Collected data
Content starts
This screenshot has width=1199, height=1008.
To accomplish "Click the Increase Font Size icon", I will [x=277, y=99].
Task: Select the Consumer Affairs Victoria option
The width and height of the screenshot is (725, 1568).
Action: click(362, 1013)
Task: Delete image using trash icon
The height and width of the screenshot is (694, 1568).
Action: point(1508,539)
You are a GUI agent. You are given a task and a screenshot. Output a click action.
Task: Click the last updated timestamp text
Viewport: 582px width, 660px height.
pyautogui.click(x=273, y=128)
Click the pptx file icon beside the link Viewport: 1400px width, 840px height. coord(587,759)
Content ends
▶ **ASSIGNMENT**
Reply with the complete records, restated exactly.

▶ **ANSWER TO THIS PROBLEM**
This screenshot has width=1199, height=1008.
To accomplish "Click the Increase Font Size icon", I will [x=277, y=99].
Task: Select the Consumer Affairs Victoria option
The width and height of the screenshot is (725, 1568).
Action: click(362, 1013)
Task: Delete image using trash icon
The height and width of the screenshot is (694, 1568).
Action: point(1508,539)
You are a GUI agent. You are given a task and a screenshot. Output a click action.
Task: Click the last updated timestamp text
Viewport: 582px width, 660px height.
pyautogui.click(x=273, y=128)
Click the pptx file icon beside the link Viewport: 1400px width, 840px height. coord(587,759)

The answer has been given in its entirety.